Richard & Claire Barber, Manor Farm, Garstang, Lancashire
Three miles outside of Garstang, in the heart of Lancashire’s rich dairy country, Claire and Richard Barber milk Holsteins known as the Highhopes Herd. Dairy farming has been tough – having built up the herd on a family farm in Northumberland, they were hit by foot and mouth, had to take other jobs and have been farming again for just 6 years. “Farming is a bit like having kids – nobody tells you how hard it’s going to be,” says Claire, who describes teenage children Billy and Anna as good help with the animals. “We have high hopes for all the girls (cows) and we do this job for the love of it, being paid the market leading price allows us to do this with no compromises.”
Being part of the Booths Milk group has been a huge boost for the Barbers. “It’s secured our future, the kids’ futures, investment, moving forward, cow health and well-being; the effect is amazing” says Claire. “And we’re a family business focussing on quality, so we’ve got a lot of similar values to Booths.”

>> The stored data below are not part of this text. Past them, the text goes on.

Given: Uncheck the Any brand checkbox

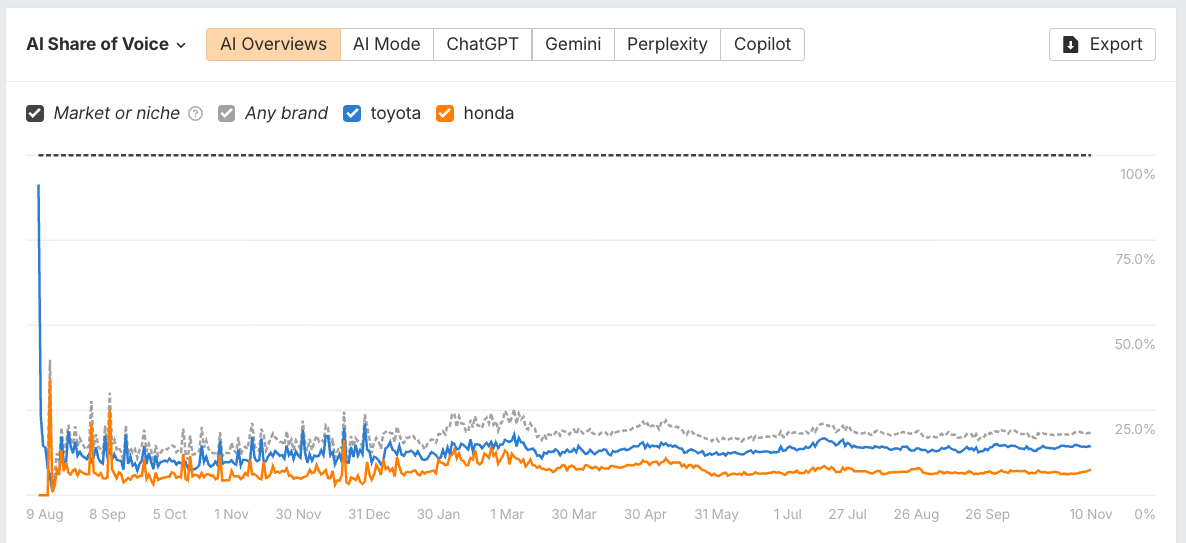Looking at the screenshot, I should 227,113.
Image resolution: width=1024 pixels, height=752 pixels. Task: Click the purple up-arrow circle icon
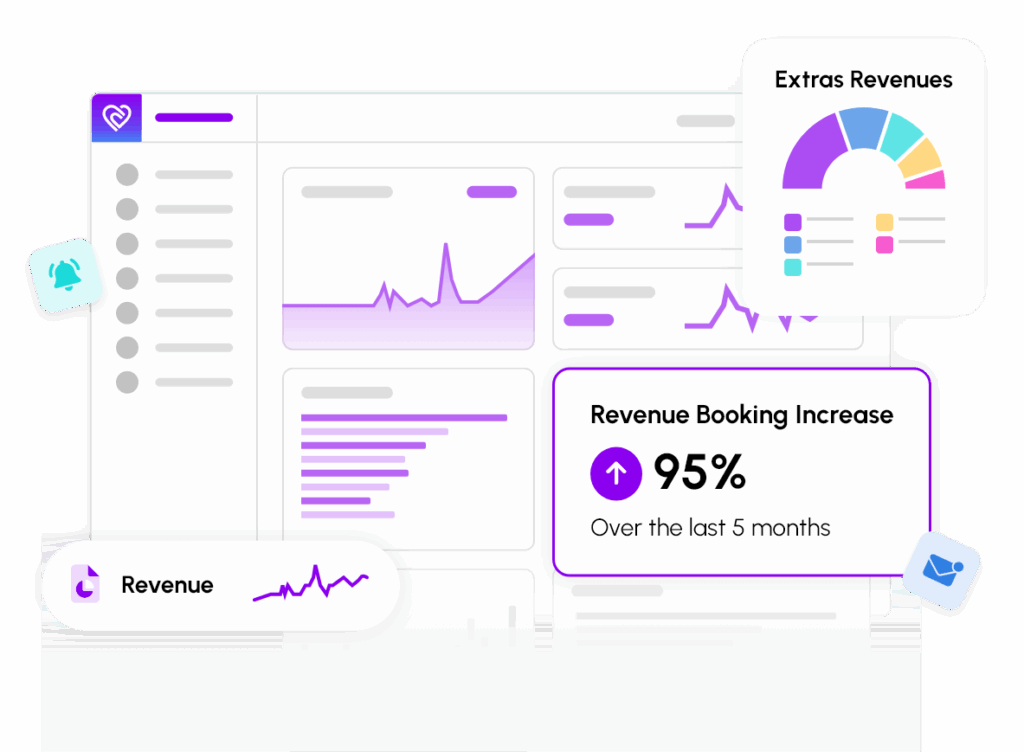click(616, 473)
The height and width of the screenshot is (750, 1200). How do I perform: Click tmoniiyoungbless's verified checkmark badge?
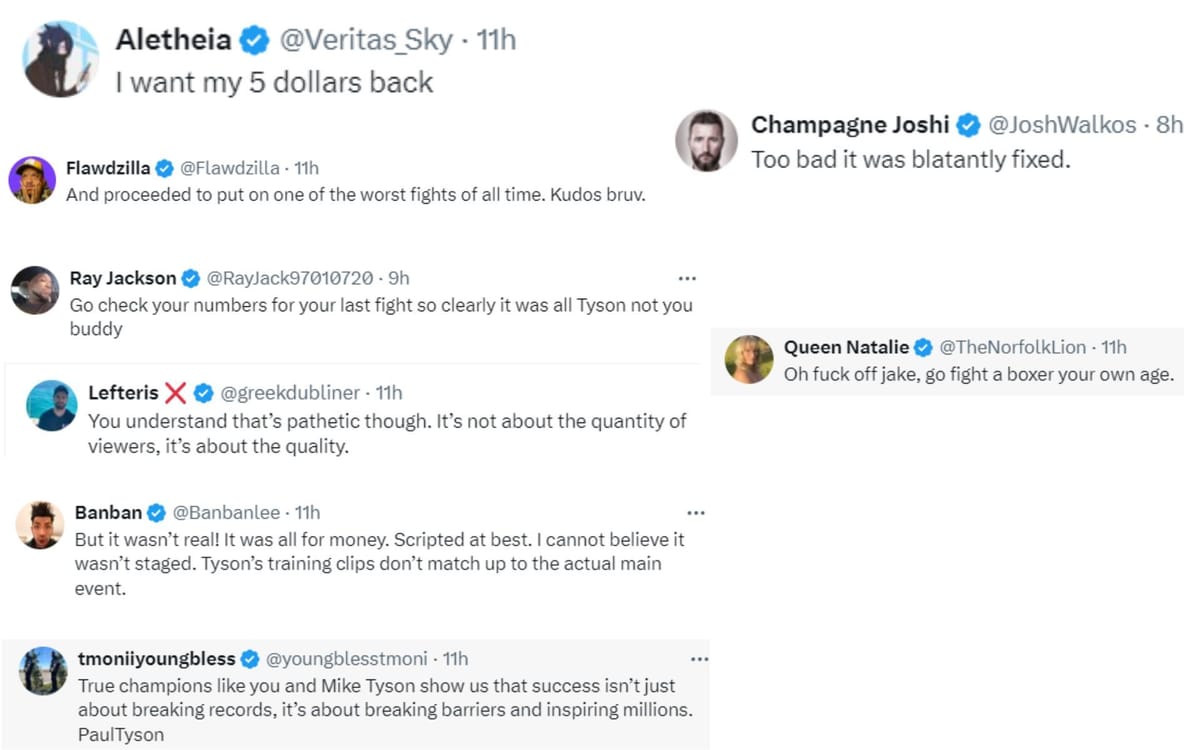(x=249, y=659)
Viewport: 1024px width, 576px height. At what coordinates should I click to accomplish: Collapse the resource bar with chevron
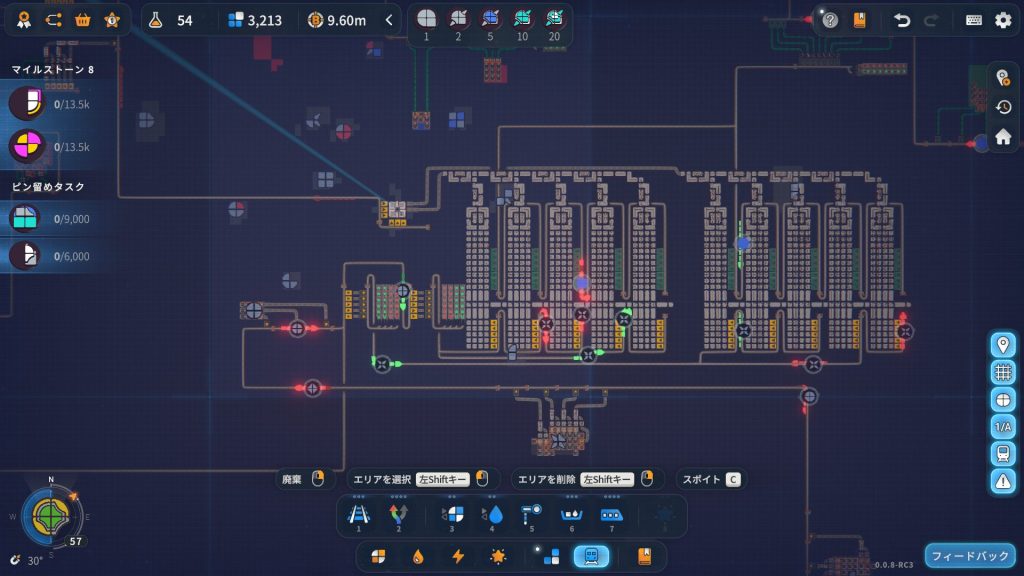click(389, 20)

Unlike many of their neighbours, Claire and Richard aren’t Lancashire born and bred, and came to the county only when their farm, on the Fitzherbert-Brockholes estate, became available. So how do they like it? “Well, no two days are the same, the grass is green, the kids are growing, the dogs are happy, the cows are happy, I haven’t got two hours travelling to work, and it’s been a brilliant place to bring up children – and cows!”
Q: How is the milk is processed?
A: The milk in our cartons is purchased from Muller Wiseman who collects, pasteurises and bottles the milk from their site in Trafford. Our nominated farmers for our milk supply to this site. The milk is consolidated into bulk tanks at Muller Wisemans with other farmers’ milk, this is then bottled into our Booths British Milk containers.
Q: Why is the milk from the farms not separated?
A: If we were to segregate the milk, this would result in increased Co2 emissions and increased production costs, thus eliminating the ability to pay a great
price to farmers without increasing retail prices for the customer. Distribution from just this specific group of farmers would not only be cost prohibitive but not environmentally sound. The fluctuations in demand and supply throughout the seasons are complex and this system enables Booths to guarantee that our farmers can receive the highest price and maintain availability.
For every litre sold in a Booths store over another supermarket, the farmer receives a higher price.